TESTO SELEZIONATO →
####################

Uno studio pubblicato su Nature ha rilevato che il farmaco antivirale molnupiravir, utilizzato per trattare casi gravi del Covid, potrebbe contribuire allo sviluppo di mutazioni genetiche del virus SARS-CoV-2. Tuttavia, non è ancora chiaro se queste mutazioni possano portare all’emergere di ceppi resistenti al farmaco. Lo studio è stato condotto da ricercatori provenienti da diverse istituzioni, tra cui l’Università di Cambridge, l’Imperial College, l’Università di Liverpool e l’Università di Città del Capo.

####################

VOCI MOSTRATE →

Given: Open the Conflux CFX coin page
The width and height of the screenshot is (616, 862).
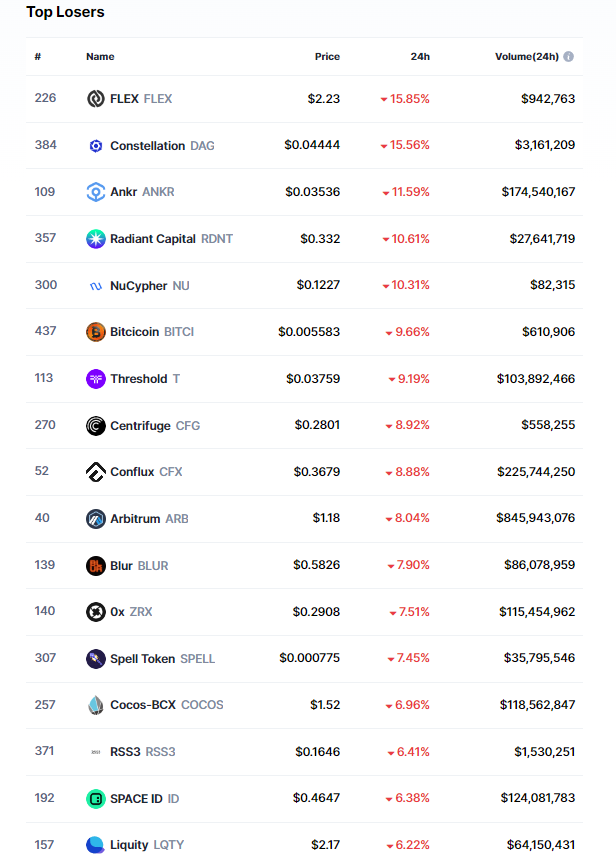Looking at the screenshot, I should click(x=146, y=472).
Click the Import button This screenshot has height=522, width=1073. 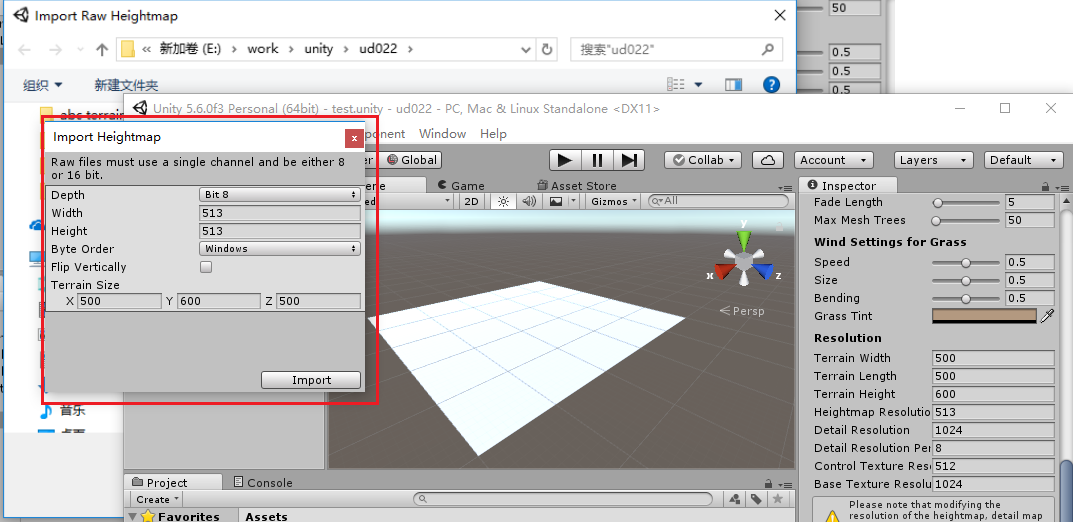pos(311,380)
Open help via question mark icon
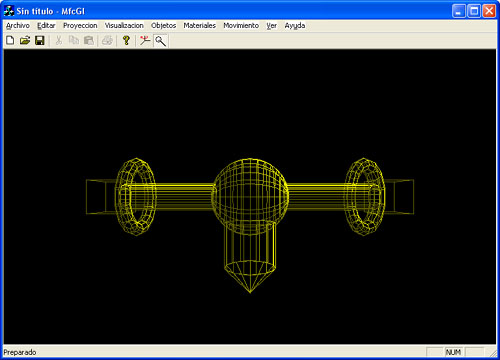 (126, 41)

####################

ELENCO ATTIVITÀ →
1. Rispondi alle domande seguenti in base al testo sullo studio del molnupiravir.
(a) Dove è stato pubblicato lo studio?
(b) Per trattare quali casi viene utilizzato il molnupiravir?
(c) Quali istituzioni vengono citate tra quelle di provenienza dei ricercatori?
2. Riproduci il tratto del testo sul molnupiravir che va da "Uno studio pubblicato" fino a "Città del Capo.".

RISPOSTE FORNITE →
1.
(a) Su Nature.
(b) Casi gravi del Covid.
(c) L'Università di Cambridge, l'Imperial College, l'Università di Liverpool e l'Università di Città del Capo.

2.
Uno studio pubblicato su Nature ha rilevato che il farmaco antivirale molnupiravir, utilizzato per trattare casi gravi del Covid, potrebbe contribuire allo sviluppo di mutazioni genetiche del virus SARS-CoV-2. Tuttavia, non è ancora chiaro se queste mutazioni possano portare all’emergere di ceppi resistenti al farmaco. Lo studio è stato condotto da ricercatori provenienti da diverse istituzioni, tra cui l’Università di Cambridge, l’Imperial College, l’Università di Liverpool e l’Università di Città del Capo.